··· TESTO DELLA PAGINA ···
Nelle scorse settimane ha fatto molto discutere un’intervista a Silvia Romano, la ragazza rapita dai terroristi islamici e tornata in Italia dopo essersi convertita all’islam.

A realizzarla, l’attivista Hamza Piccardo, già segretario generale dell’Ucoii, associazione nota per essere tacciata di simpatie verso il gruppo fondamentalista dei Fratelli Musulmani. In quei giorni gran parte dei giornali hanno riportato, nel titolo, il virgolettato delle parole della donna: “Il velo è per me simbolo di libertà”.

Le parole di Silvia Romano e il relativismo imperante

L’affermazione è stata infatti pronunciata dalla ragazza anche se all’interno di una risposta più articolata, in cui Silvia affermava che “il concetto di libertà è soggettivo” e quindi anche “relativo”. Parole che suscitano una riflessione, legata al tema della libertà intesa nelle sue varianti.
··· DATI FORNITI ···
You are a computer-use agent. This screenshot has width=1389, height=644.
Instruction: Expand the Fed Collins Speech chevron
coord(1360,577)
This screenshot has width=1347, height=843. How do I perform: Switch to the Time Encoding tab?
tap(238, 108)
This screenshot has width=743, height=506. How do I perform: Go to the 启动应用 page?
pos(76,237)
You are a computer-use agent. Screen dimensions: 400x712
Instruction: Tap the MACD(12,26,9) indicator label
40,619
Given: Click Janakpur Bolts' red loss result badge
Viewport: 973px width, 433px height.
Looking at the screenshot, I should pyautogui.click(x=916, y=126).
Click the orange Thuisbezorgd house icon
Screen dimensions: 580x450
···
● **CONSEGNA**
Estrai dal testo sull'intervista a Silvia Romano il passo che comincia con "Le parole di" e termina con "nelle sue varianti.", riportandolo senza modifiche.

● **SOLUZIONE**
Le parole di Silvia Romano e il relativismo imperante

L’affermazione è stata infatti pronunciata dalla ragazza anche se all’interno di una risposta più articolata, in cui Silvia affermava che “il concetto di libertà è soggettivo” e quindi anche “relativo”. Parole che suscitano una riflessione, legata al tema della libertà intesa nelle sue varianti.